Only the source of will-power--the mind. It is the mind
that cannot help me. What am I to do?"
"There is a spiritual strength," said Plank timidly.
"I have never dreamed of denying it," said Siward. "I have tried to find
it through the accepted sources--accepted by me, too. God has not helped
me in the conventional way or through traditional methods; but that has
not inclined me to doubt Him as the tribunal of last resort," he added
hastily. "I don't for a moment waver in faith because I am ignorant
of the proper manner to approach Him. The Arbiter of all knows that I
desire to be decent. He must be aware, too, that all anchors save one
have failed to hold me."
"You mean--Miss Landis?"
"Yes. It may be weakness; it may be to my shame that the cables of pride
and self-respect, even the spiritual respect for the Highest, cannot
hold me when this one anchor holds. All I know is that it holds--so far.
It held me at Shotover; it holds me again, now. And the rocks were close
abeam, Plank--very close--when she spoke to me over the wires, through
the rain, that dark day in March."
He moistened his lips feverishly.
"She said that I might see her. I have waited a long time. I have taken
my fighting chance again and I've won out, so far."

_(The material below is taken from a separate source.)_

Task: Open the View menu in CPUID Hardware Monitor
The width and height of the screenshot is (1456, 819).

He looked up at Plank, curiously embarrassed:
"Your body is normal; your intelligence wholesome, balanced, sane; and I
want to ask you if you think that perhaps, without understanding how,
I have found in her, or through her, in some way, the spiritual source
that I think might help me to help myself?"
And, as Plank made no reply:
"Or am I talking sentimental cant? Don't answer, if you think that.

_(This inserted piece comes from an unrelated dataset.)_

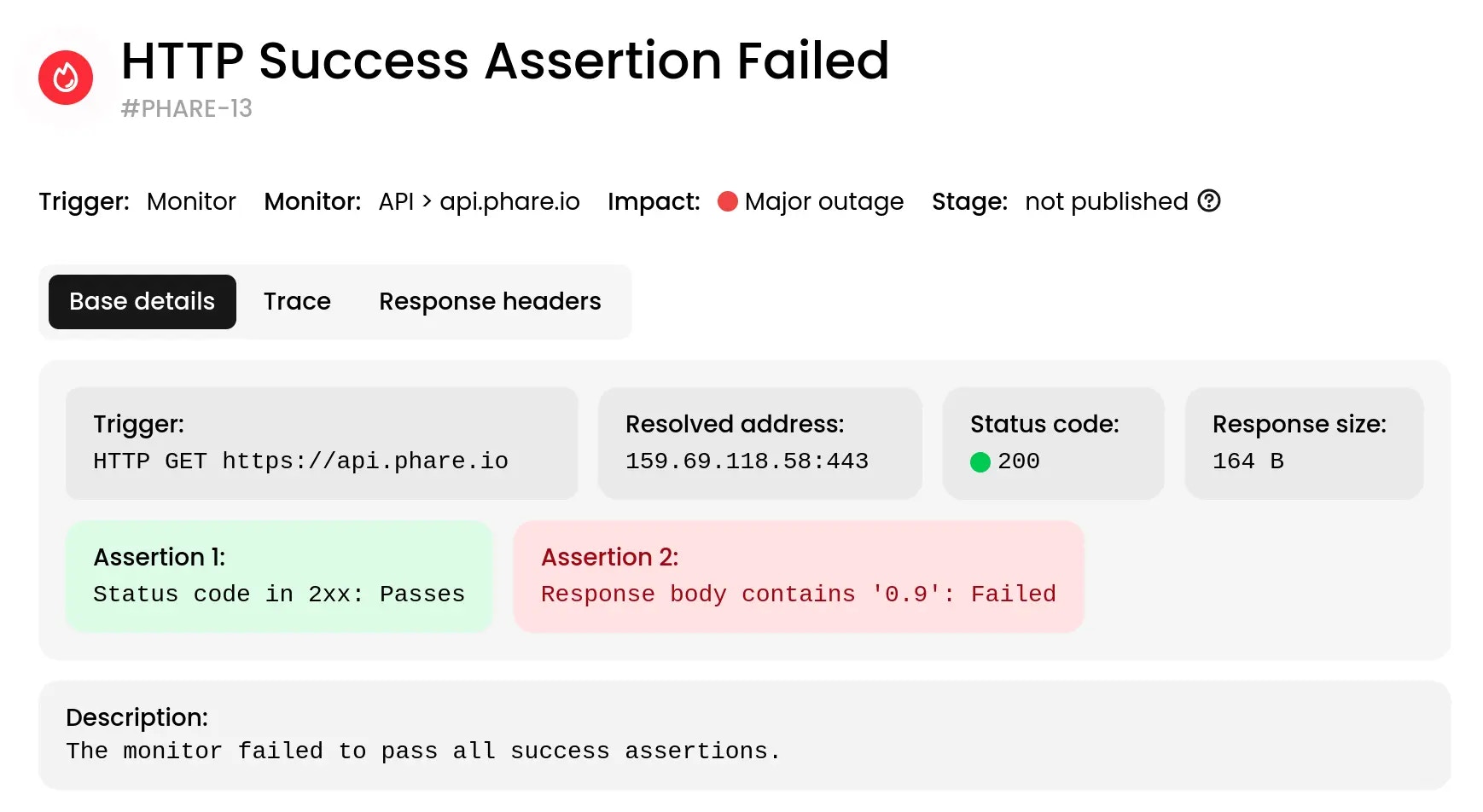Open the Response headers tab
1483x812 pixels.
point(490,302)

I can't trust my own mind any more, anyway; and," with an ugly laugh,
"I'll know it all some day--the sooner the better!"
"Don't say that!" growled Plank. "You were sane a moment ago."

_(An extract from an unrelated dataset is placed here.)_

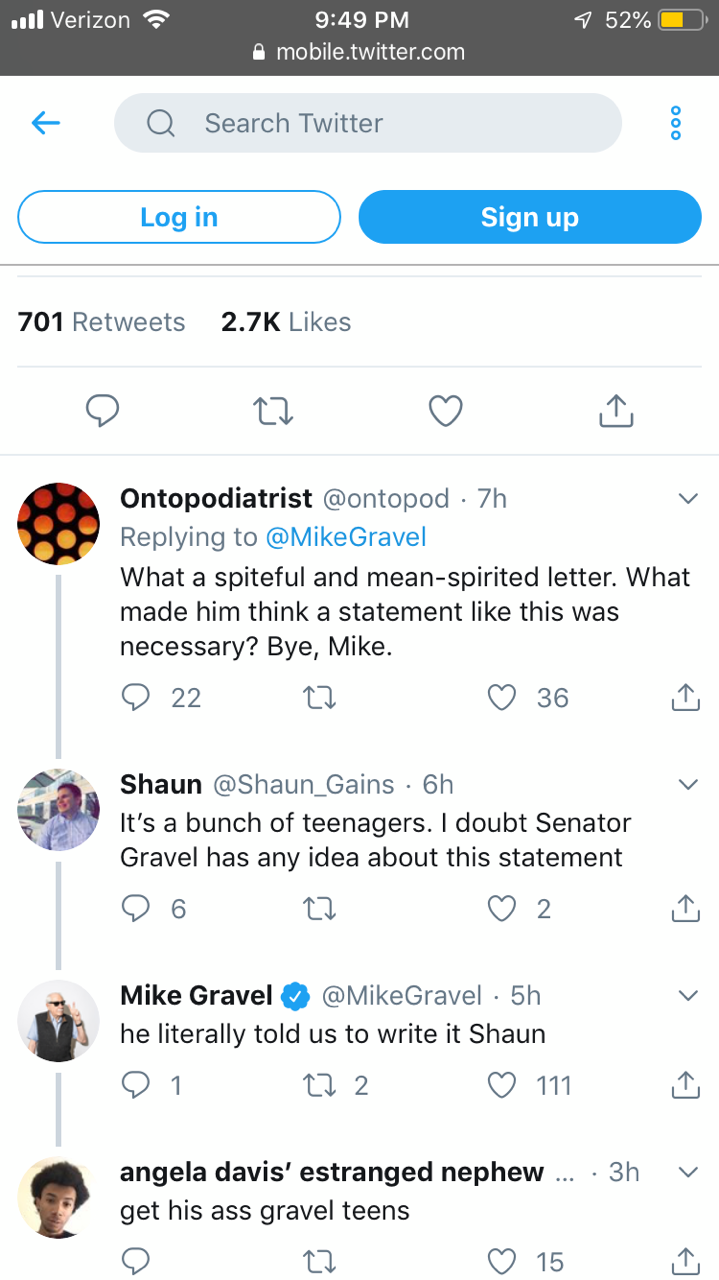
Task: Share the main tweet
Action: coord(616,410)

Siward looked up sharply, but the other silenced him with a gesture.
"Wait! You asked me a perfectly sane question--so wholesome, so normal,
that I'm trying to frame an answer worthy of it! I intimated that after
the physical, the mental, the ethical phenomena, there remained always
the spiritual instinct. Like a wireless current, if a man can establish
communication it is well for him, whatever the method. You assented, I
think."
"Yes."
"And you ask me if I believe it possible that she can be the medium?"
"Yes."
Plank said deliberately: "Yes, I do think so."